Portal Samorządowy donosi, że główną zmianą będzie możliwość nakładania grzywien dla właścicieli i zarządców nieruchomości za brak wpisu do Centralnej Ewidencji Emisyjności Budynków. Dla państwa to bardzo ważne informacja na podstawie których sprawdzają źródła emisji ciepła. Dzięki tej wiedzy wiadomo, ile Polaków wciąż np. pali węglem i w czym, a ile osób korzysta z bardziej nowoczesnych rozwiązań.
To na podstawie tych informacji tworzone są programy do realizacji programów wymiany starych kotłów grzewczych, polityki niskoemisyjnej oraz przyznawania funduszy na działania wpływające na poprawę jakości powietrza. Bez nich trudno będzie kontrolować jak zachodzą zmiany w kraju. Do tego też utrudnione będzie planowanie budżetu na zmiany.
Niezłożenie deklaracji w CEEB podlega karze, ale tak naprawdę tej kary do dziś formalnie nie ma kto nałożyć. To się zmieni, gdy nowe uprawnienia otrzyma straż miejska i będzie mogła z tego tytułu nałożyć mandat. Będą mieli oni również inne nowe uprawnienia, ale jak na razie MSWiA nie podaje więcej szczegółów. Nie wiadomo również, czy temat uda się domknąć w tej kadencji rządu.

Warto zgłosić wpis wcześniej
Mandat jaki będzie mogła wypisać straż miejska za brak wpisu to rejestru to 500 złotych. Co ciekawe, dany funkcjonariusz będzie mógł zapukać do naszych drzwi i po prostu wręczyć tego typu karę. Wiele osób – zwłaszcza starszych – nawet nie ma świadomości, że ma tego typu obowiązek. Pozostaje mieć nadzieje, że stróże prawa będą pod tym względem wyrozumiali.

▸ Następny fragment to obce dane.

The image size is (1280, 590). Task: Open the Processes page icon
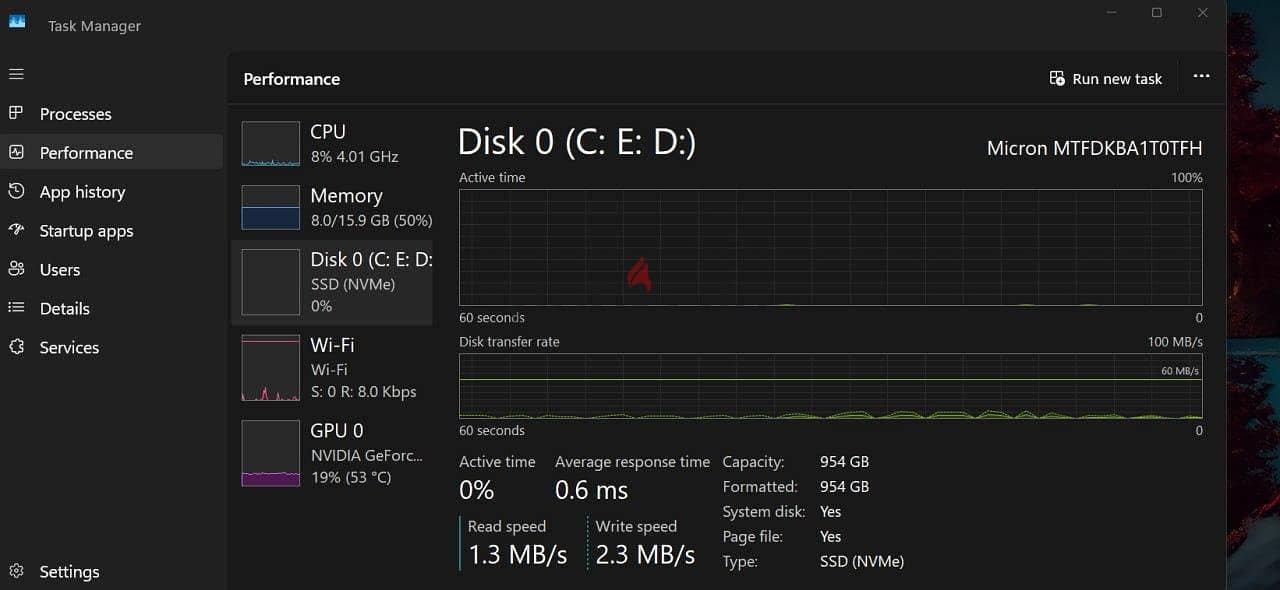tap(16, 113)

Gorzej jednak, gdy dane miasto poczuje ”darmowy pieniądz” do budżetu. Dany burmistrz czy prezydent będzie miał zatem łatwą drogę do tego, aby szybko i sprawnie podreperować budżet miasta. Kwestia oczywiście tego, jak też rząd podejdzie do tego, jak i gdzie trafią te środki.